YOUR OBJECTIVE — Leave out the pictures and repeat everything else in the records exactly.
====================
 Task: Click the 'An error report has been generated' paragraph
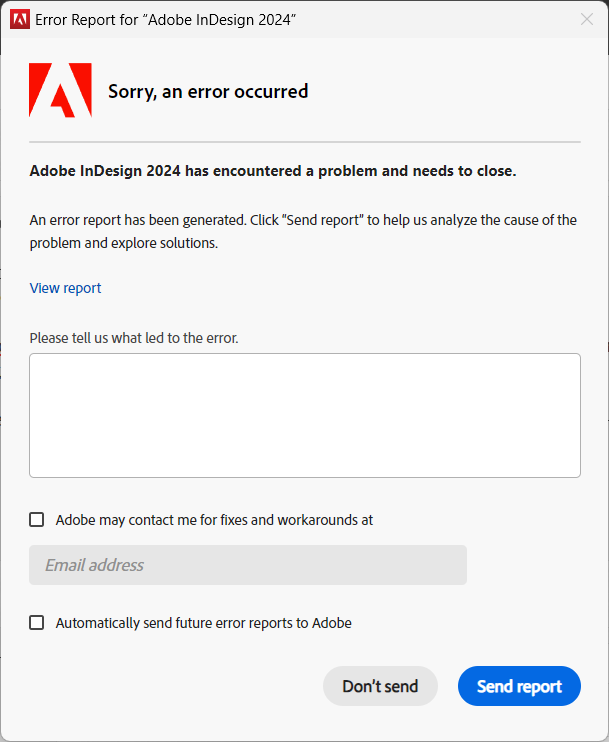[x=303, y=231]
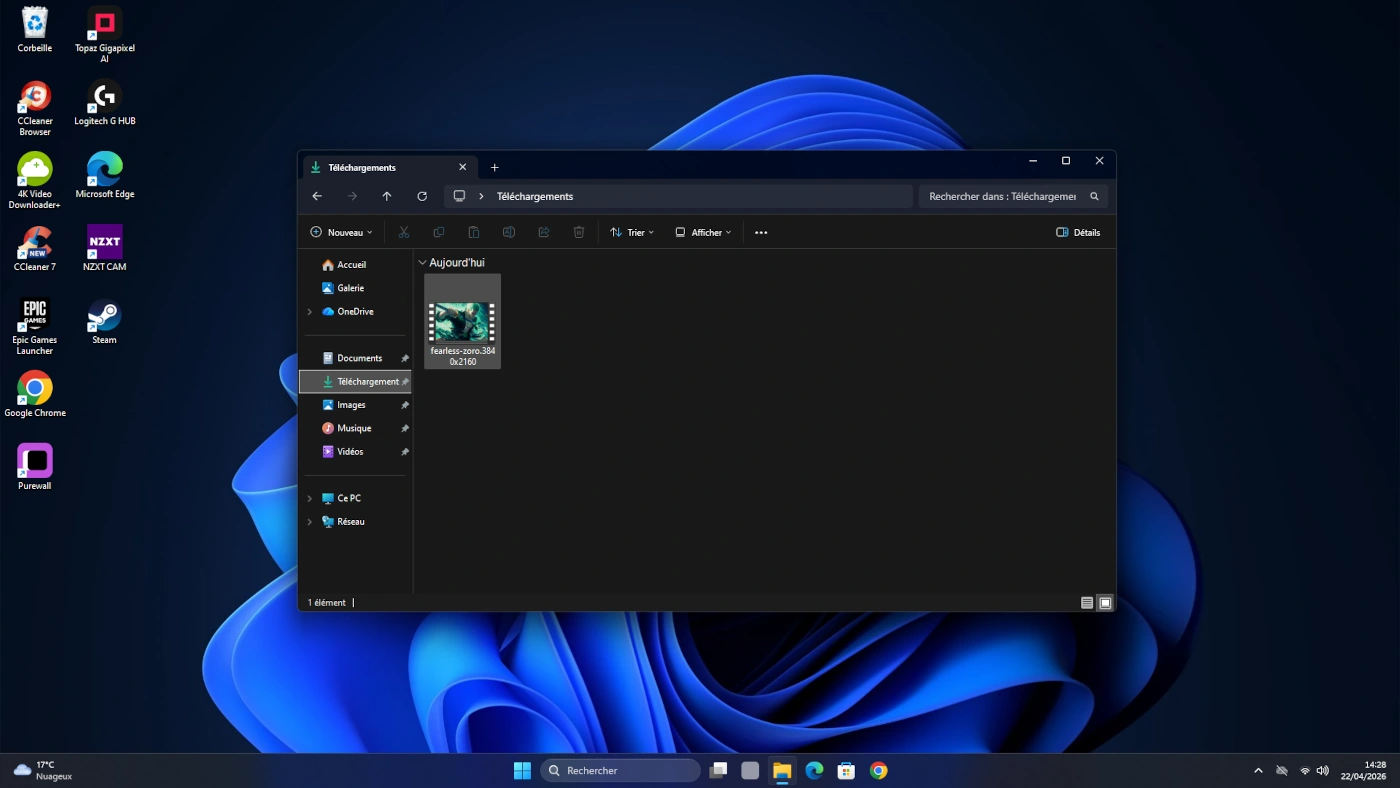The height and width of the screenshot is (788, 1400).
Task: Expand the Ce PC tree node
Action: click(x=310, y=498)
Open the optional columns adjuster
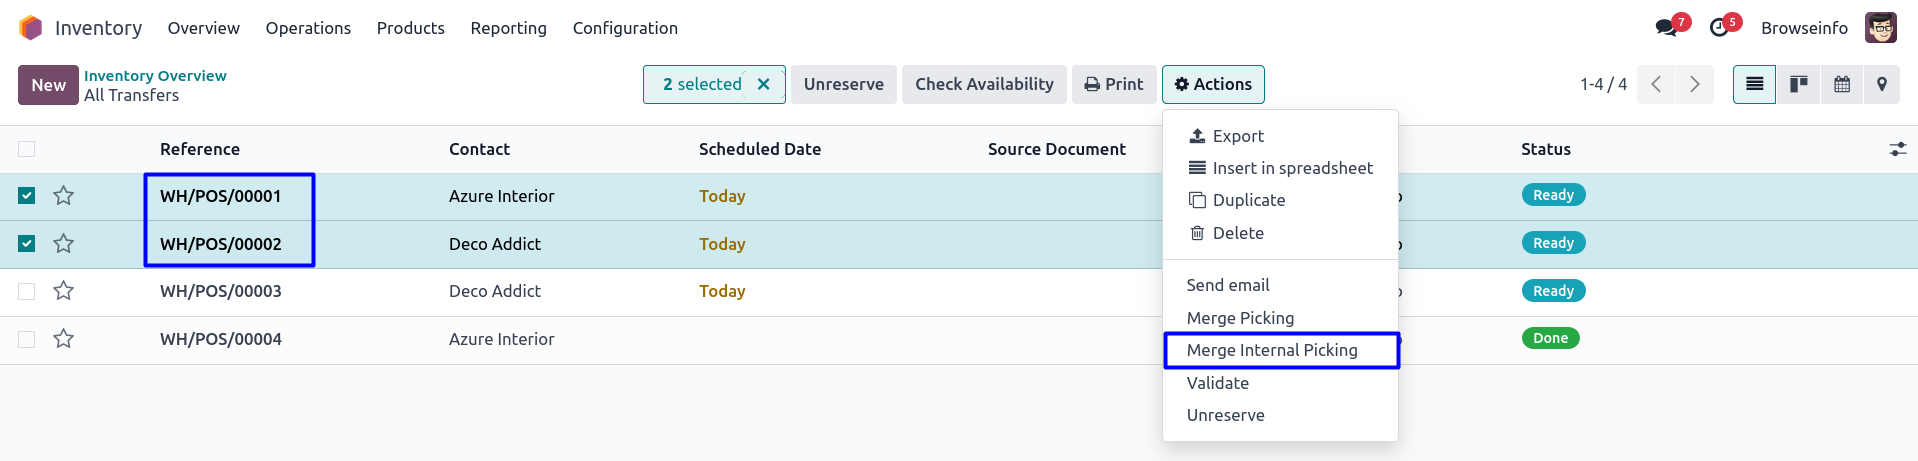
====================
TASK SOLUTION —
 Task: Click the 'An error report has been generated' paragraph
[x=303, y=231]
The height and width of the screenshot is (788, 1400).
Task: Expand the Ce PC tree node
Action: click(x=310, y=498)
Open the optional columns adjuster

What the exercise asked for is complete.